EXTRACTED DATA:
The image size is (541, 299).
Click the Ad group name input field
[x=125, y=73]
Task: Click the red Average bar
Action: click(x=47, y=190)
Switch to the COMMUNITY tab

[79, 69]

EXERCISE BRIEF:
Send back the complete listing, identical to the original in every line.

TASK ANSWER:
The image size is (541, 299).
Click the Ad group name input field
[x=125, y=73]
Task: Click the red Average bar
Action: click(x=47, y=190)
Switch to the COMMUNITY tab

[79, 69]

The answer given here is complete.